Greens Senator Sarah Hanson-Young has called a hearing for February 9, with banking executives, the communications watchdog and executives from Telstra and TPG set to give evidence as part of the ongoing probe into last month’s disruption.
Optus chief executive Kelly Bayer Rosmarin was the first major casualty of the Senate committee hearings, falling on her sword in November after presiding over two high-profile telco disasters within 13 months.
Other executives will be in the spotlight as the Senate weighs how to ensure an outage of that magnitude will never be repeated, a process that will probably lead to new rules for the sector.
The 16-hour outage blocked more than 200 emergency triple-zero calls and shut down rail networks as well as hospital communications services.
The telco said the outage was the result of a routine software upgrade from its own parent company, Singtel, that took its network offline and forced staff to physically reboot services. The cause of the outage was first revealed by this masthead.
“We will look to call the other big telco companies and the corporate regulator to give evidence, along with a number of the big banks whose services were impacted by the Optus fail,” Hanson-Young said.
“Access to data and online services is a part of our everyday lives. Australians deserve to know that when something goes wrong, there is a plan in place for accessing these essential services.”
Hanson-Young said communications regulator ACMA will probably be asked to front the committee hearing, as will competition and consumer regulator the ACCC, the Telecommunications Industry Ombudsman and the federal communications department.
“The lives and livelihoods of millions were acutely disrupted by the Optus outage on November 8. It was unacceptable that people were unable to call 000 or access other essential services,” she said.
“The inquiry will be looking for solutions and assurances from telco corporations and regulators that they are doing everything possible to protect the public from future outages.
“Australians need to be able to call 000 in an emergency and access other essential services, regardless of what telco they might be with.
“The inquiry will also look into the role of the Commonwealth government in ensuring Australians have access to essential, reliable telecommunications going forward.”
Hanson-Young indicated that Optus executives would probably not be hauled before the February hearing.
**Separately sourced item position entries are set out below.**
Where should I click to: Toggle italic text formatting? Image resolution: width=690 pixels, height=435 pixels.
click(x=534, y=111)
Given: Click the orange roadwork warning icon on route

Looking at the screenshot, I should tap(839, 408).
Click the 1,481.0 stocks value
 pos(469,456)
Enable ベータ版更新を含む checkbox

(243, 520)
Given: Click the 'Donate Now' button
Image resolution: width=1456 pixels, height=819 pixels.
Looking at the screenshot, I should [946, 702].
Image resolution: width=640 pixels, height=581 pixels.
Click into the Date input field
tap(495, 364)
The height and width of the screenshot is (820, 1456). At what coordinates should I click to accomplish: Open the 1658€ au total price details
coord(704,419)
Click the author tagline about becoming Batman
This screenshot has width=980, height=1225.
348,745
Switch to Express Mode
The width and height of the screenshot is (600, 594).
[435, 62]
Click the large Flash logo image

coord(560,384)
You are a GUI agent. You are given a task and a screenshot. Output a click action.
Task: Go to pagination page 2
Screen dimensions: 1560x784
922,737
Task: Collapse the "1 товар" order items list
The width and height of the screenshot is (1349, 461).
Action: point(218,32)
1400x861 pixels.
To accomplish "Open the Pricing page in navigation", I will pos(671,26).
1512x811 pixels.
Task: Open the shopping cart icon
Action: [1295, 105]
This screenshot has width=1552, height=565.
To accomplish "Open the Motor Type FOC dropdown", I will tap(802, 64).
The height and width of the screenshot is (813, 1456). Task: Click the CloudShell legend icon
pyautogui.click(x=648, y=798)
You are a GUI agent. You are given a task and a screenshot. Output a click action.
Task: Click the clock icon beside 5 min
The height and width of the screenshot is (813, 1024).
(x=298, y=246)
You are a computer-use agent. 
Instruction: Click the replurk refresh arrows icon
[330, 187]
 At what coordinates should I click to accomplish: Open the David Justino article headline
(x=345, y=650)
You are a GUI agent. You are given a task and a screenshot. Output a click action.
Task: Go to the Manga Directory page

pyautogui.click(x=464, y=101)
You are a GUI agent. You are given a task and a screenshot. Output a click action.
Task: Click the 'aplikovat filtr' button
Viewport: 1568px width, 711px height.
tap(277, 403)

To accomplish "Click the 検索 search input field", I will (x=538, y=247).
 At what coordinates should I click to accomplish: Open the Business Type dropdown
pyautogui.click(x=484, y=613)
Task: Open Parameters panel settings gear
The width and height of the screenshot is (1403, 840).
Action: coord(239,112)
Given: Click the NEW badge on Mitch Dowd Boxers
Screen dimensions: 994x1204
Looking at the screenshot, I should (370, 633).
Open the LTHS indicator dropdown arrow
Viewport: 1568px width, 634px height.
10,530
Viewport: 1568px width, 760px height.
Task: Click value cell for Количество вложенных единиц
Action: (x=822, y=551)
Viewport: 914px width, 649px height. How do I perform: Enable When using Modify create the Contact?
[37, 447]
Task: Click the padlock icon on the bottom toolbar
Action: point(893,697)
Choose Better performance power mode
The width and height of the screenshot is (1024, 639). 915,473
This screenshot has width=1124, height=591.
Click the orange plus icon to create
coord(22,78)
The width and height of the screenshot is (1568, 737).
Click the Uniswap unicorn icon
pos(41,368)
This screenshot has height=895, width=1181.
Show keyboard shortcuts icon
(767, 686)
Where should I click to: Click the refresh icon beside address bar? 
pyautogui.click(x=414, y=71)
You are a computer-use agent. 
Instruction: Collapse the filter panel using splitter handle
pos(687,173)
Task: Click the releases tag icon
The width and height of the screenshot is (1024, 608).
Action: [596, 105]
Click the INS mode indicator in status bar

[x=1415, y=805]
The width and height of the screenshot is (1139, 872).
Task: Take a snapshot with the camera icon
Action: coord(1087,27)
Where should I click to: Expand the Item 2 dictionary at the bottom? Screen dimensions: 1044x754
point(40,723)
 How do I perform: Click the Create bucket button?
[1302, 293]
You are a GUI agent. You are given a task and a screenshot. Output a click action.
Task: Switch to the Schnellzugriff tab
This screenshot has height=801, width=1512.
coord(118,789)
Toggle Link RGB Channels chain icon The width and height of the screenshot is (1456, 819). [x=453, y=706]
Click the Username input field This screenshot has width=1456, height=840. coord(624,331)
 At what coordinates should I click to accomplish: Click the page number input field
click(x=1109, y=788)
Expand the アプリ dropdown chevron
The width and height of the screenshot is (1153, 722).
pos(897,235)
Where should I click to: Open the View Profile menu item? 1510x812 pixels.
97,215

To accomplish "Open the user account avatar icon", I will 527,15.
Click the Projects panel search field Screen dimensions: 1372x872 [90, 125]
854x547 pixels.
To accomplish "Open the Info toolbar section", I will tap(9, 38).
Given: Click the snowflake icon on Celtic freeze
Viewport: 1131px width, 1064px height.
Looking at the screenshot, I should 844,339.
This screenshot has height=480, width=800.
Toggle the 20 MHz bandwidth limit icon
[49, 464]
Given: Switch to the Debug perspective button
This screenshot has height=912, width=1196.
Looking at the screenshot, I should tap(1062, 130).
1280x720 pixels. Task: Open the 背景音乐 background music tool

Bayer-Rosmarin and Optus’ managing director of networks, Lambo Kanagaratnam, faced more than two hours of questions last month.
On the day that Bayer Rosmarin resigned, November 20, Hanson-Young said that Optus’ problems ran deeper than whoever was in the top job.
Optus’ chief financial officer, Michael Venter, has been appointed interim CEO while parent company Singtel searches for a replacement.
Sources close to Optus have said that while former NSW premier Gladys Berejiklian remains a frontrunner for the position, Singtel’s board will most likely opt for an external replacement who was not there for the outage, and possibly an executive from another country entirely.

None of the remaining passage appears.